The Equality Act

When I listen to news, I listen to NPR. I’m aware of its liberal bias, which manifests in how it covers news but also — and this is too rarely appreciated — what it considers "newsworthy" in the first place.

But NPR really dropped the ball on the Equality Act, which comes up for vote in the U.S. House today. Its story doesn’t even mention opposition based on the certain (not speculative) effect of requiring that male-to-female transgender persons be permitted to compete in athletic events against biological women.

A guest opinion piece in the Wall Street Journal identifies other problems besides the Act’s adverse effect on religious and conscience rights:

The Equality Act would threaten the existence of women’s prisons, public-school girls’ locker rooms, and women’s and girls’ sports teams. It would limit freedom of speech, freedom of association, accurate data collection, and scientific inquiry. It would threaten the rights of physicians who doubt the wisdom of performing life-changing, reproduction-limiting procedures, and parents who seek to protect their minor children from such treatment.

This isn’t hyperbole. Similar state laws have already resulted in such harm. In California, Catholic hospitals have faced lawsuits for declining to perform life-altering “gender affirmation” surgery in September 2016. In Connecticut, two biologically male athletes won a combined 15 girls state championship races, allegedly taking opportunities for further competition and scholarships from female runners in June 2019. Alaska’s Equal Rights Commission opened an investigation into a women’s shelter after it turned away a biological male in September 2019. H.R. 5 would impose the most extreme form of these laws on the whole country.

The bill is so broad that even some who support the measure in principle have called for Congress to carve out exceptions. Writing in the Washington Post in 2019, tennis legend and activist Martina Navratilova asked Congress to exempt athletic competitions. “The reality,” Ms. Navratilova wrote, “is that putting male- and female-bodied athletes together is co-ed or open sport. And in open sport, females lose.”

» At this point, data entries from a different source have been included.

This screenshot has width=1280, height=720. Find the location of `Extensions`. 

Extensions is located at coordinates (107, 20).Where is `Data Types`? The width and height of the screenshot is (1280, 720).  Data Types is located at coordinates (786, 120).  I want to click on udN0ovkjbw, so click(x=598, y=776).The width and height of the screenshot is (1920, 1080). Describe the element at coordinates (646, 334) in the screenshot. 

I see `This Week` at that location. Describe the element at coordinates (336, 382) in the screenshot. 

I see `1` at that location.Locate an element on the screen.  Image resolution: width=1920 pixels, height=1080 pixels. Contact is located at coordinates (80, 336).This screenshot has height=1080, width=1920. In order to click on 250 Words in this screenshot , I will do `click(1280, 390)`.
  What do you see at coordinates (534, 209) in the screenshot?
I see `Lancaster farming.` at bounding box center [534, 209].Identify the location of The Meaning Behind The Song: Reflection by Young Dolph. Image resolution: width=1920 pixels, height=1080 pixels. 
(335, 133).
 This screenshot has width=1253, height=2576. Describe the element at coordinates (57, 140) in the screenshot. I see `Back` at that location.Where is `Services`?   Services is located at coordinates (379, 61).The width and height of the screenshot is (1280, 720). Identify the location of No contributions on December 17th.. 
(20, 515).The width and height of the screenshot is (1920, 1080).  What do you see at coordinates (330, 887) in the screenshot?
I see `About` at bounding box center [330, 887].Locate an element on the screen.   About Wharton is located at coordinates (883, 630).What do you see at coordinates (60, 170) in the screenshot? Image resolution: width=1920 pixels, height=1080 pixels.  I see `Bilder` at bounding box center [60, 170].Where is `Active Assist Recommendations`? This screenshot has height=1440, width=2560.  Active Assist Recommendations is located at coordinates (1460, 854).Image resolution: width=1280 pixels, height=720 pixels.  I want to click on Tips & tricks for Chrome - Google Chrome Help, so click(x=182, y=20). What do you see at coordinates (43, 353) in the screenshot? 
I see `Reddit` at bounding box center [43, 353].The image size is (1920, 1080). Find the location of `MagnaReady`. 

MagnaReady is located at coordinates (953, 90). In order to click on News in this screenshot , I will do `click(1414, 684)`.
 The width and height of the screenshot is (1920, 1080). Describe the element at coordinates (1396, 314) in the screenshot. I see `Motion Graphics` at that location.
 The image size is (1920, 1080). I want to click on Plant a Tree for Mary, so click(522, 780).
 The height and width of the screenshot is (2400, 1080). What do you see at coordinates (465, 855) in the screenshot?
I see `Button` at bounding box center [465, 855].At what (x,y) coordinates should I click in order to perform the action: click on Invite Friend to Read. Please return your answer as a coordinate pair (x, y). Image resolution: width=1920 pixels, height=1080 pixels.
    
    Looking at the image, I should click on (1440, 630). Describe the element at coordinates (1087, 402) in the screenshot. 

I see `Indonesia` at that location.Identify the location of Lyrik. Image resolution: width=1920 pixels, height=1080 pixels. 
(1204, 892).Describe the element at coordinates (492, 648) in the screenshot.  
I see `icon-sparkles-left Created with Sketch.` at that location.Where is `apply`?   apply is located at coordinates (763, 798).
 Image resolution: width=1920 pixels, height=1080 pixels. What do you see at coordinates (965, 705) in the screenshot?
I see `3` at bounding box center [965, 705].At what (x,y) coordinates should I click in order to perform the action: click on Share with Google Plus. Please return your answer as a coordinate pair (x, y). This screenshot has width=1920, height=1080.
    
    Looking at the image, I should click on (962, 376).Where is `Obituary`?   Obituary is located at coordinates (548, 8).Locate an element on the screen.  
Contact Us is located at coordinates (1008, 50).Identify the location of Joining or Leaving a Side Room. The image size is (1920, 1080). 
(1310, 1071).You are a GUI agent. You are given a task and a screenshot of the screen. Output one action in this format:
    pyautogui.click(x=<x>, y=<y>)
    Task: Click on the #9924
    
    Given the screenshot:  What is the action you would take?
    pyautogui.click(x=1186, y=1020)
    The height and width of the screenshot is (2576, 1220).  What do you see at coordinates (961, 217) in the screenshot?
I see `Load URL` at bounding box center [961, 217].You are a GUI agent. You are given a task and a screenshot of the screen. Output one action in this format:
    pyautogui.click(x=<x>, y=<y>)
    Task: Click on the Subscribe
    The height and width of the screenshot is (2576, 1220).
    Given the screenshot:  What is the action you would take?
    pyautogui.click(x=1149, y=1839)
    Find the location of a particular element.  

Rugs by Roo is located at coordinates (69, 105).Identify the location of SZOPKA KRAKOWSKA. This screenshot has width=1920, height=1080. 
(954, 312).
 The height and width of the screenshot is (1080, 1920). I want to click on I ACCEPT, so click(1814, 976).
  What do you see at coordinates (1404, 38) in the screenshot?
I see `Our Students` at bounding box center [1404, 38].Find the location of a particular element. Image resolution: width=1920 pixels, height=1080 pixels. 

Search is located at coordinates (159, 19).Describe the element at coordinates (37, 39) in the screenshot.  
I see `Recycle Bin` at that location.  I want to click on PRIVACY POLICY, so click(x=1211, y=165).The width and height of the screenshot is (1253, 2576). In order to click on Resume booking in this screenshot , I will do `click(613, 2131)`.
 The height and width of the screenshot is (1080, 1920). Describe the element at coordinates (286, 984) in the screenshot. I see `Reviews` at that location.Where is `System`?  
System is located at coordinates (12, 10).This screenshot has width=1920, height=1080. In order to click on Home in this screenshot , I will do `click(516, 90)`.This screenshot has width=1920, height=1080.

Women forced to compete against male athletes risk not only losing competitions, but also serious injury. Ask Tamikka Brents, whose orbital bone was fractured by transgender MMA fighter Fallon Fox in the latter’s first professional fight as a woman. Ms. Brents said she felt “overwhelmed” by the fight.

The reason that some contexts require separation of the sexes is obvious: Women have unique physical vulnerabilities. Female inmates are kept separate from male inmates for just this reason. How can we possibly reduce the number of sex crimes against women if the law refuses to recognize such basic differences?

Under the guise of fairness, the Equality Act would forbid policy makers from ever taking into consideration the differences between men and women that are necessary in order to guarantee safety and equality of the sexes.

The Equality Act isn’t about protecting people from discrimination; it’s about compelling adherence to gender ideology. Don’t let its name fool you.

The Equality Act Makes Women Unequal – WSJ

Religious freedom was once held in such high esteem that Congress was almost unanimous on the Religious Freedom Restoration Act less than 30 years ago, and Bill Clinton supported it and signed it. Today, it generally appears in scare quotes, often with intensifiers (e.g., "so-called ‘religious freedom’"), and is to the cultural left a bugaboo like saying "George Soros" to the cultural right.

NPR mis-reported the primary objections to The Equality Act, a bit of liberal groin piety analogous to tax cuts on the right, and I can’t help but suspect that they did so to "poison the well." Selma envy is alive and well as a prime motivation of today’s progressivism.